Upon deciding to pursue a creative career path, I started encountering the following concept A LOT, from my peers, colleagues, teachers, mentors, heroes:
We creatives are visual thinkers.
I remember hearing a professor say this to me when I was a college freshman, sitting in an intro level Computer Graphics class. It made my stomach drop. I wasn’t a visual thinker! I thought in words all the time! I LOVED to read, and didn’t need pictures to enjoy novels… My inner monologue was definitely word-based, not picture based. Temple Grandin talks about the amazing ways in which visual thinkers are able to process and experience the world and how that helps them come up with the most fantastic visual solutions to problems of all kinds.
Would I ever be worth anything as a designer, if I didn’t identify as a visual thinker?
Here’s the thing. Some people are born visual thinkers. Some people are born verbal thinkers. And most people are born somewhere in the middle. Your VISUAL THINKING cortex (I’m a scientist, you guys) is a muscle. The more you exercise it, the more it will grow.

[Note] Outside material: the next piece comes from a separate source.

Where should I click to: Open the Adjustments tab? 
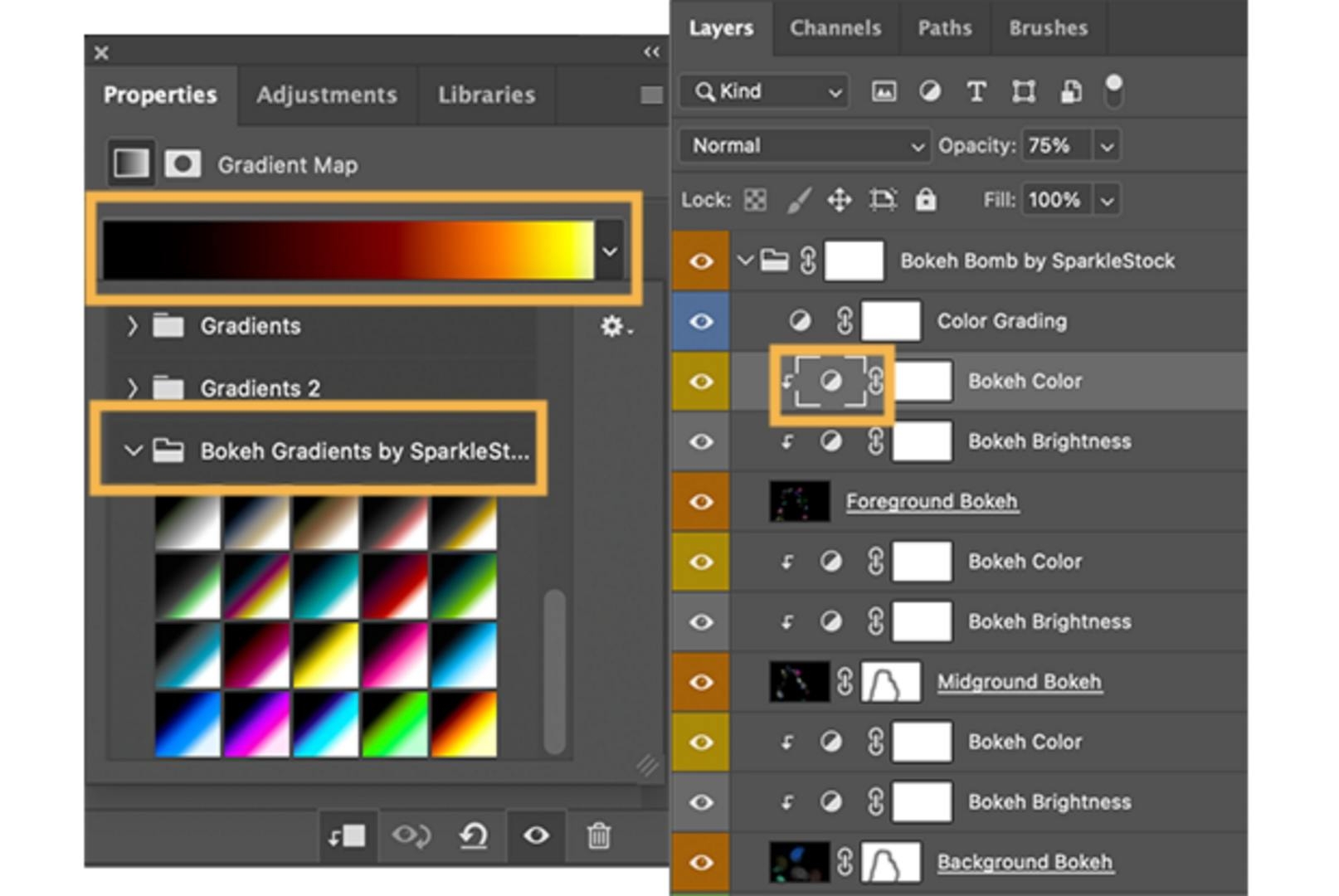pyautogui.click(x=326, y=95)
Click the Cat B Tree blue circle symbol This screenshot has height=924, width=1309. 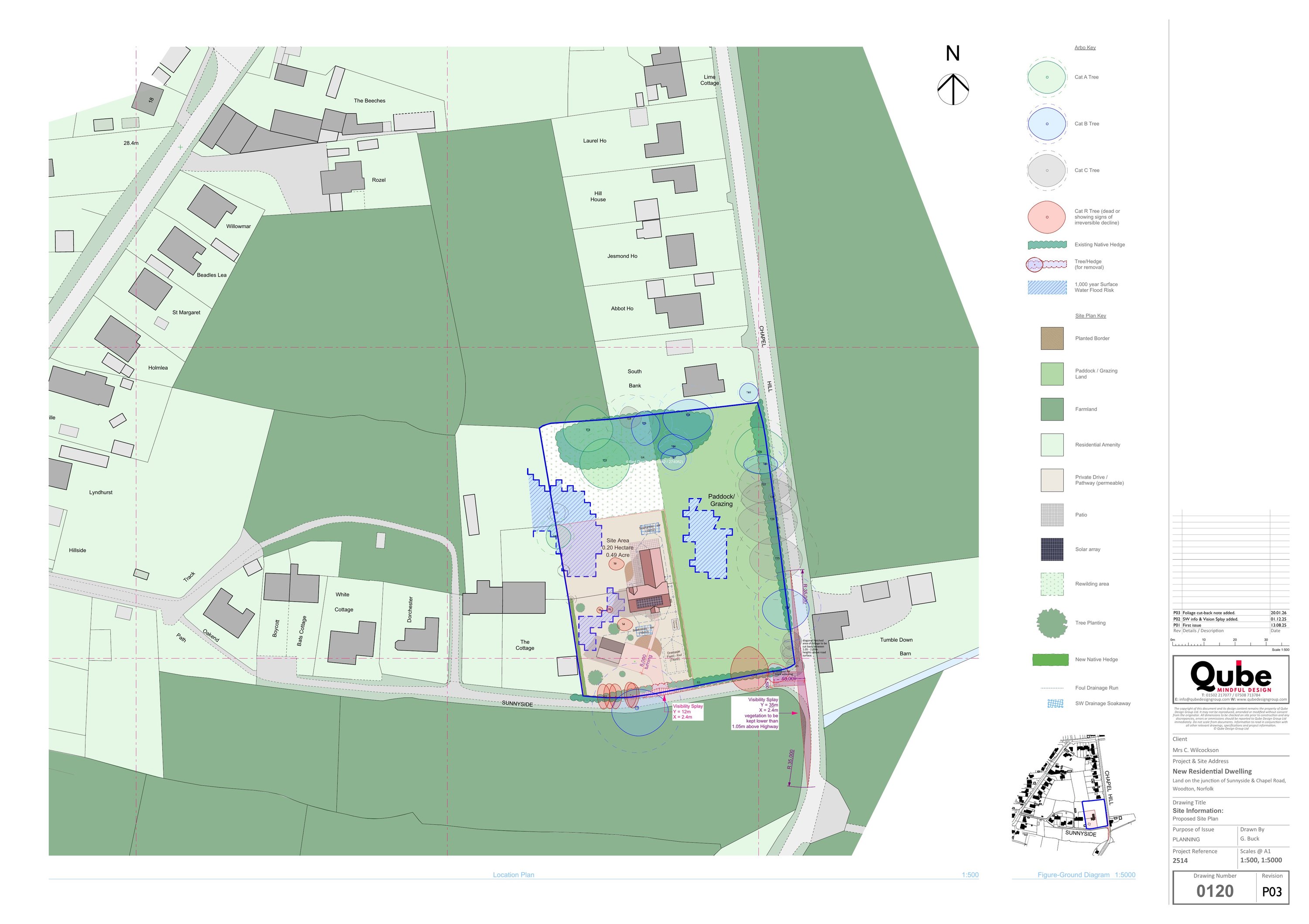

Visual Kelsey Brain has been growing over the past several years. In fact, I think it’s crowding out Verbal Kelsey Brain. These days, I can’t tell someone how to spell a word unless I trace it in the air in front of my face like a Scripps kid. If something’s not in chart form…. I need it to be. But all for the ultimate mission of being a better visual communicator.
So I’ll keep exercising this muscle. I’ll never be a Temple Grandin, not even close. But in striving to learn to think visually, “we creatives” (I’m comfortable saying this now), DO need to be visual thinkers. It’s just a matter of process, time, and growth.